Fernando Trueba: Chico and Rita

Chico and Rita, Luma Films, 2012.

Bursting upon the international film scene like some blast of gulf stream rhumba, Spanish filmmaker Fernando Trueba's newest picture, the enchanting, transporting Chico and Rita, is one of his very best. An old warhorse Hollywood love melodrama plotline forms the backbone upon which the director hangs a sumptuous aural and visual feast of music and color. The hand drawn animation reminds us of simpler times, when Disney had more heart and Don Bluth was the reigning master. Ralph Bakshi's funky urban animations (Fritz the Cat and Heavy Traffic), Stanley Donen's musical duality and gender symbolism, and Otto Preminger's tightly composed musical melodramas (Carmen Jones and Porgy and Bess) come to mind as major influences on the world contained within.
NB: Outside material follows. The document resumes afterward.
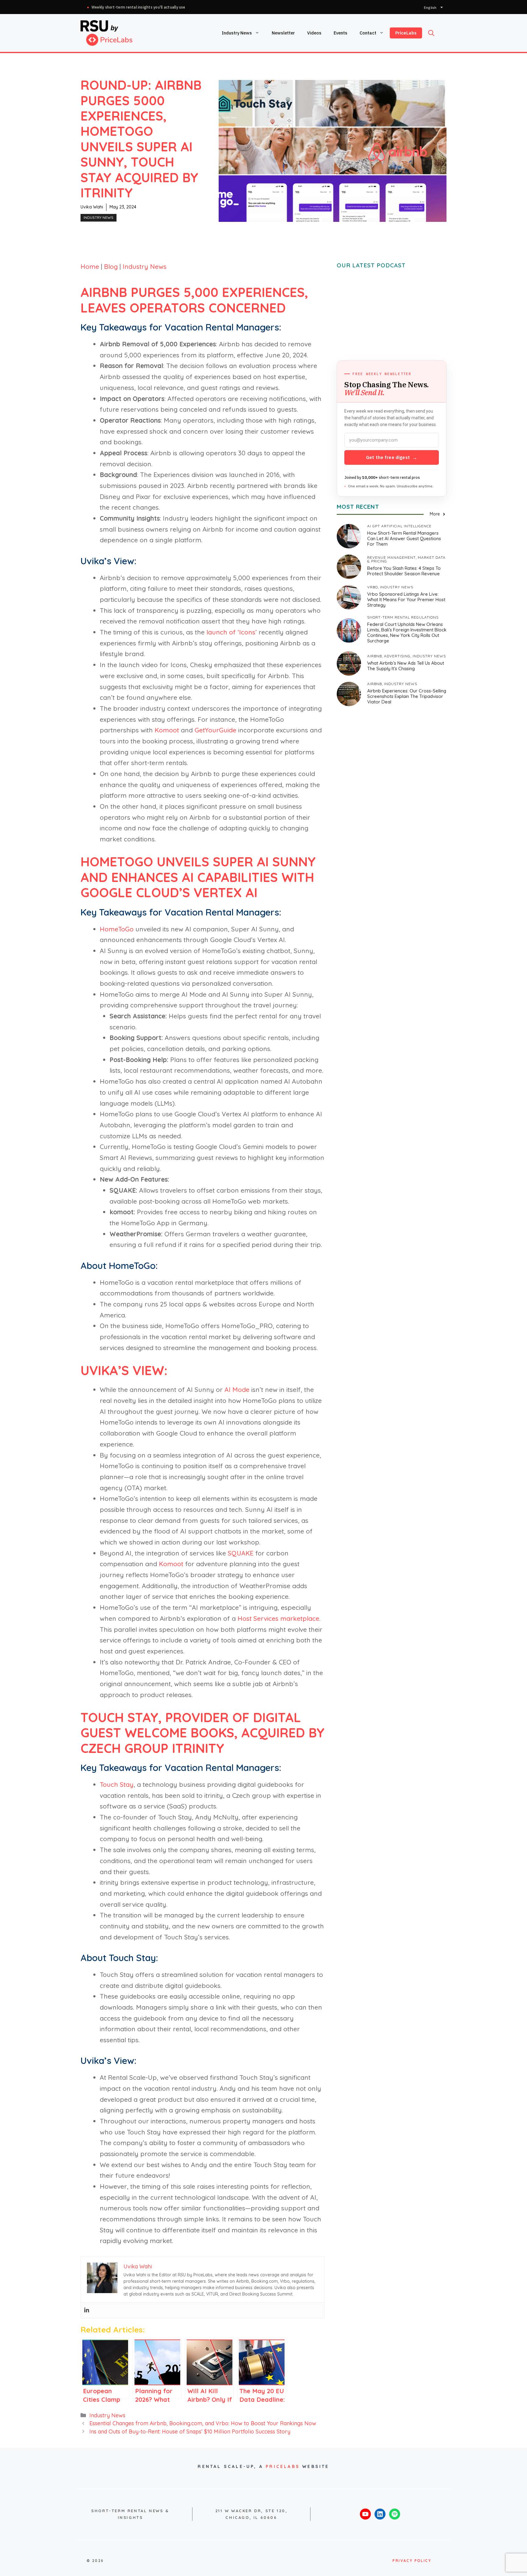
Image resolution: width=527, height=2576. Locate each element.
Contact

A touching flashback structure reveals a sometimes surreal cornucopia of careening shapes and colors, and amazing jazz music, as we follow jazz pianist Chico, a strapping, sweet hunk of a man, and Rita, a voluptuous chanteuse. Their sexual chemistry smolders, and this rags to riches tale takes them from Havana to Hollywood by way of Paris. Trueba and his co-writer Ignacio Martinez de Pizon grasp at plot straws from many old Hollywood films; A Star is Born most distinctly, which brought to mind Michel Hazanavicius' The Artist. Both pictures seem equal in many ways, as cinematically nostalgic romances. Trueba's picture just may be freer in spirit.

Eman Xor Ona and Limara Meneses are both perfect, providing the voices and spirits of our titular characters. Bebo Valdes' music is extraordinary; it provides the film with a considerable heat which promises never to extinguish. Trueba and his co-directors, Tono Errando and Javier Mariscal, make this labor of love a group project; through its vivid imaginings, animated cinema lives on.